A Money poll reveals drivers' expectations

If anything, Americans as a whole are less confident of a drop in the cost of car insurance this year than are the experts.

In Money's poll, of 2,200 respondents surveyed in late January about their financial plans and outlook for 2021, a slim majority -- 54% -- said they expected to pay about the same for car insurance in 2021. Those who expected a change were fairly evenly split between anticipating paying much more (5%) or somewhat more (10%) and less (6%) or somewhat less (8%) than they did in 2020.

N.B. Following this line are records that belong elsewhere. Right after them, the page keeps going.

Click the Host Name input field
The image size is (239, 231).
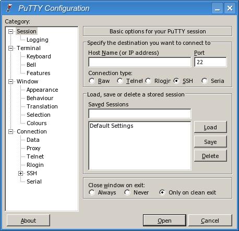(x=140, y=62)
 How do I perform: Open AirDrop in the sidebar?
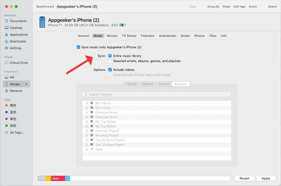(x=16, y=48)
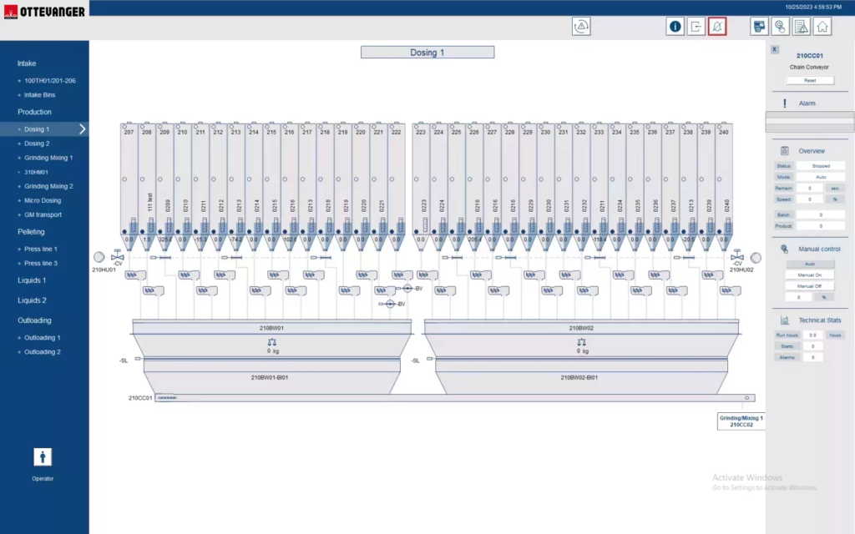Open Dosing 2 from the sidebar
Viewport: 855px width, 534px height.
(37, 144)
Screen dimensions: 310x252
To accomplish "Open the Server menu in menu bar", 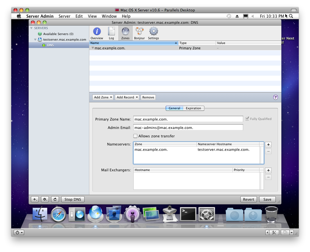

Many drivers received pandemic-related rebates or refunds from their car insurer last year, and those givebacks may have factored into survey respondents' math for 2021. Or the expectation may merely reflect a resignation to rising car-insurance rates, which have been a reality for the average driver in every year from 2010 and 2019, according to the Insurance Information Institute.

There’s a little more consensus about what will be behind any changes in costs in 2021. A majority say the pandemic will be a major (27%) or minor (33%) factor, although more than one in four (41%) say it won’t be a reason at all. (The total exceeds 100% due to rounding.)

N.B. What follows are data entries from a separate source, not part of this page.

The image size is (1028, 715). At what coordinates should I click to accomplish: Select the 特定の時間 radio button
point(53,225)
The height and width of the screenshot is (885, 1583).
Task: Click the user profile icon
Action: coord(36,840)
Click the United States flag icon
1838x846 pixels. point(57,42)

How consumers might get relief

If insurers (and even drivers) are uncertain about where rates will go, consumer advocates are adamant that auto-insurance costs should drop. They say insurers could — and should — be more generous passing along the savings they have reaped, and may reap in future, back to their customers.

PIRG conducted an extensive review of how, and how much, insurers returned to customers last year across the entire U.S. From analyzing that data, van Cleef concludes insurance companies have been overly parsimonious in returning customers’ money, given how much money they make and the deep financial pain being experienced by millions of American families. “We’re talking about money here that could be able to go to paying for groceries, paying for everyday things,” he says.

“I believe that it is almost certain that rates are higher than needed going into 2021, as the impact of the pandemic on driving will persist at least for many months,” Heller says.

“We’ve been driving much less and the insurance companies, after giving back a little in the spring, have pocketed all the excess since then and reported windfall profits to their shareholders,” he adds.

Heller also notes a double standard by insurers, depending on whether changes to rates benefit or hurt them. “Anytime there’s an indication that accidents are going up or people are driving more, insurance companies run for rate increases, but they’ve been slow-walking the savings that we should all be receiving in the wake of this pandemic.”

Van Cleef points out that any relief to drivers may not necessarily arrive as cuts to premiums. Instead, as in 2020, they could be delivered as rebates or refunds on premiums already paid -- which he thinks may be the more likely choice by insurers.

The uncertain outlook for rates only makes it wise to consider shopping around for car insurance in 2021, whether by getting quotes company by company or using comparison sites.